James D. Bratt
Abraham Kuyper: Modern Calvinist, Christian Democrat
Grand Rapids, MI: Eerdmans, 2013.
Available from Amazon.com
Abraham Kuyper (1837-1920) was an amazing chap. He was a pastor, theologian, educator, journalist, and statesman in the Netherlands. During the course of his career he founded a leading newspaper, a political party, a university, and a denomination. This biography by James Bratt gives a great account of Kuyper’s life and achievements in the context of the late nineteenth century and early twentieth century. In Bratt’s assessment, Kuyper had the organizing skill of Lyman Beecher, the platform presence of Charles Finney, and the theological convictions of Charles Spurgeon. Kuyper is most well-known for proposing a way for religious believers to bring the full weight of their convictions into public life. Obviously Kuyper’s account of “sphere sovereignty” has been integral to the idea that Christ is sovereign over all spheres of life and spurning on Christian activism in public life. Kuyper attempted a creative synthesis of Calvinism, Church, and Culture. The role of the church was not to be the custodian of redeemed souls, but carrying on Gods’ majestic purpose of redeeming the world.
Several interesting facts I learned about Kuyper. He was converted by reading a novel called The Heir of Radcliffe written by an Anglo-Catholic English author, he had three nervous breakdowns in the course of his life. Kuyper had pro-colonist views of Indonesia, was sympathetic to the South African regime, and supported Germany in the WWI. What is more, Kuyper was also a brutal critic of laissez-faire capitalism and his political party had close links with labor movements.

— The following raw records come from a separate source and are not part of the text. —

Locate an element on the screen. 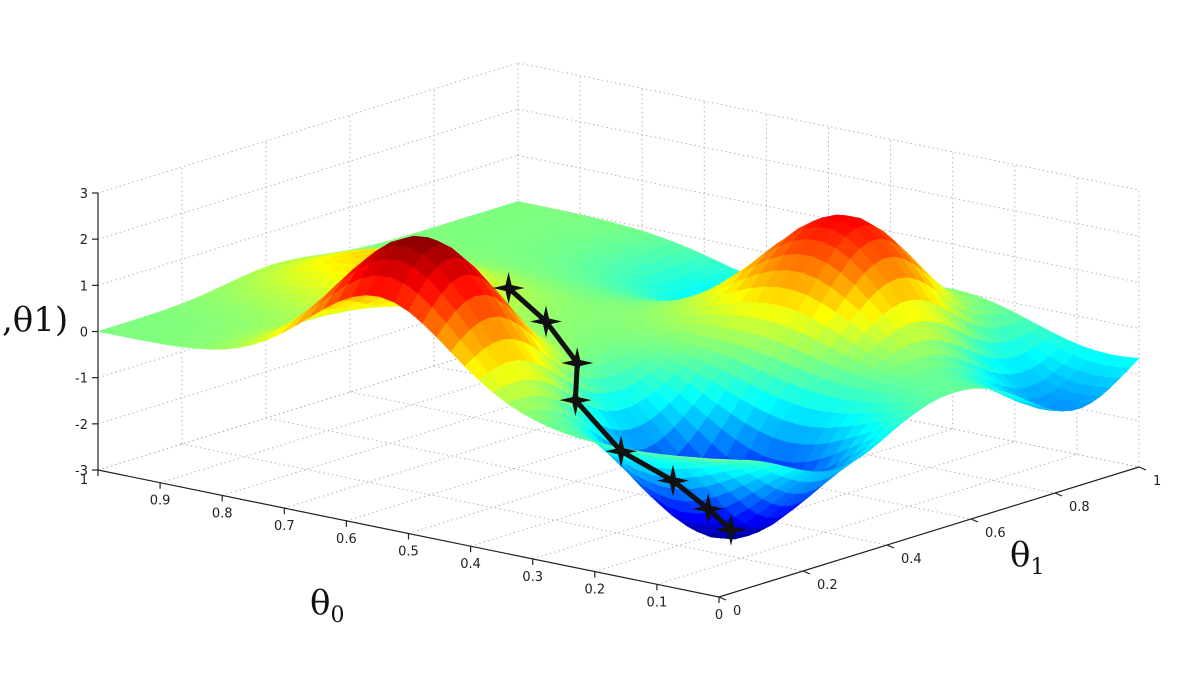 The height and width of the screenshot is (679, 1200). surface-cell is located at coordinates (716, 460).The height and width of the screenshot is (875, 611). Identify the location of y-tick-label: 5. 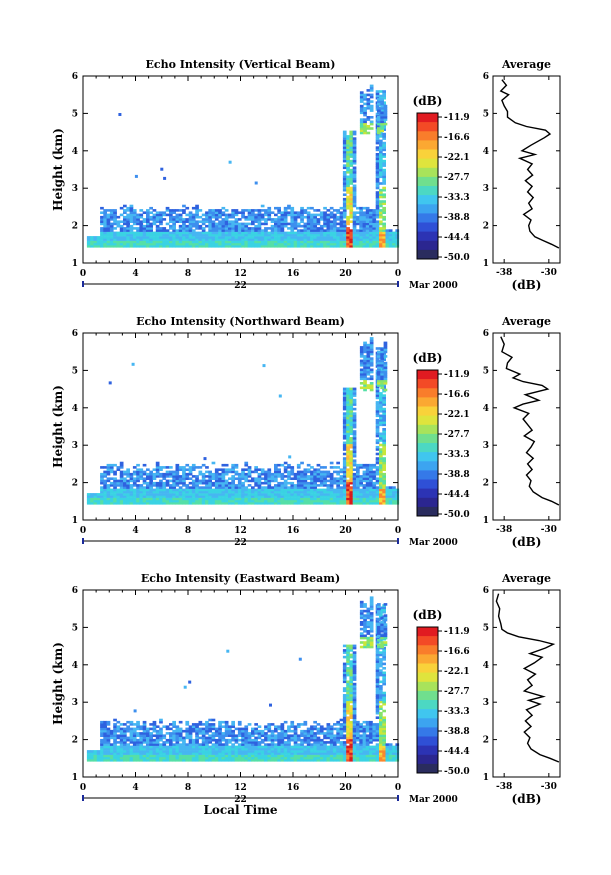
(75, 371). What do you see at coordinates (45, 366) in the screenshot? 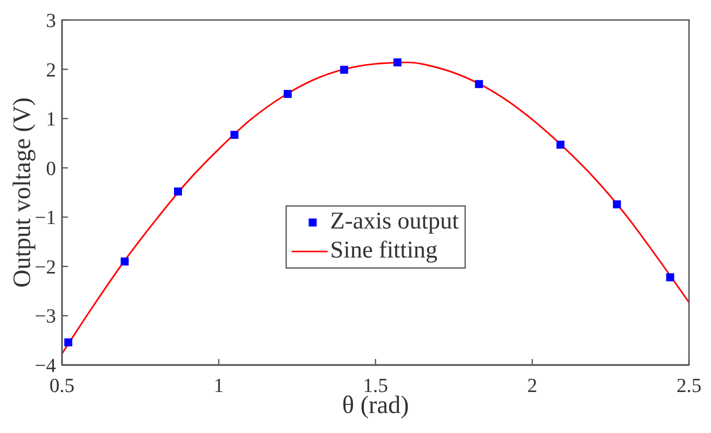
I see `y-tick-label: −4` at bounding box center [45, 366].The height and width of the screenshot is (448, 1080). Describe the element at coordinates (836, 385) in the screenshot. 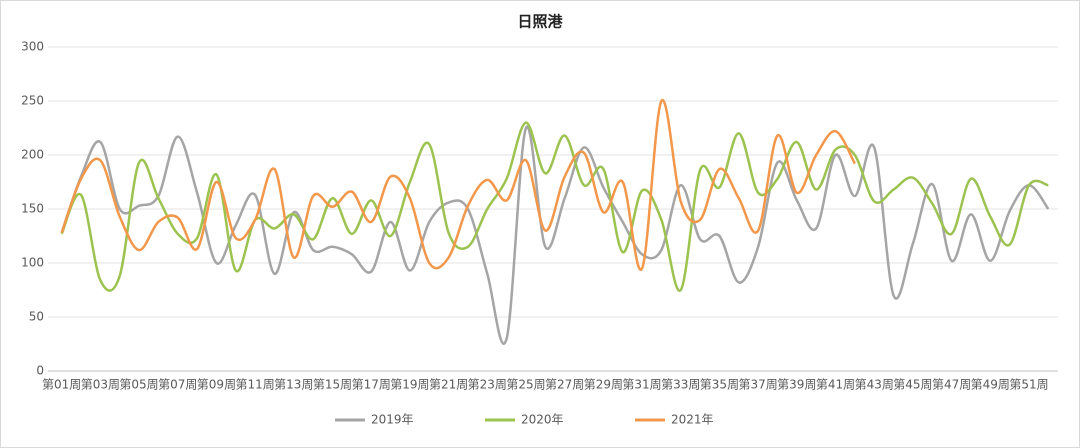

I see `x-tick-label: 第41周` at that location.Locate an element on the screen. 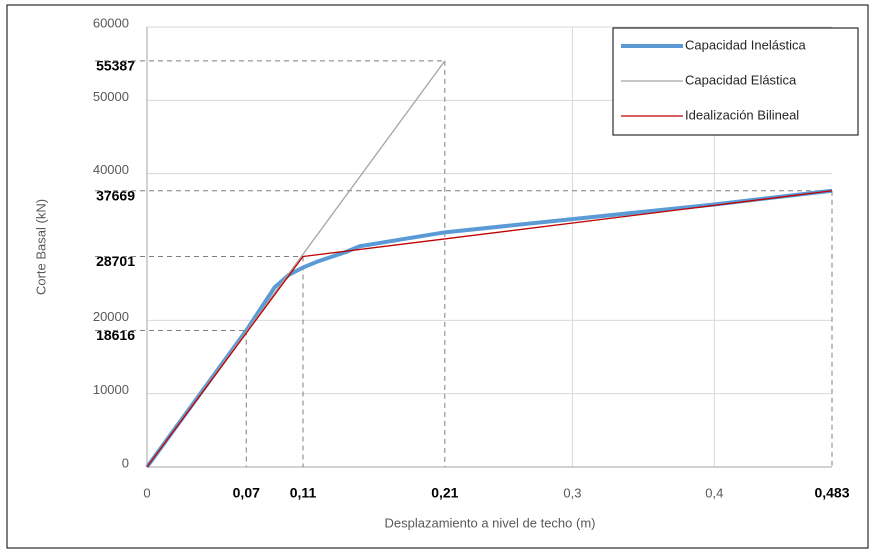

According Bratt, the lesson to be taken from Kuyper is this: “Above all, he taught a critical method for measuring socio-political agenda that one draws from the gospel, to see if it is of God. At this writing it is clearer than ever that evangelicals need more than ever to differentiate their professed Christian allegiance, and also their supposed social conservatism, from the gods of the market and of militaristic nationalism to which this group is so perpetually beholden. That is, evangelicals as well as other Americans could use a new application of Kuyperian sphere sovereignty and holistic biblical thinking” (380-81).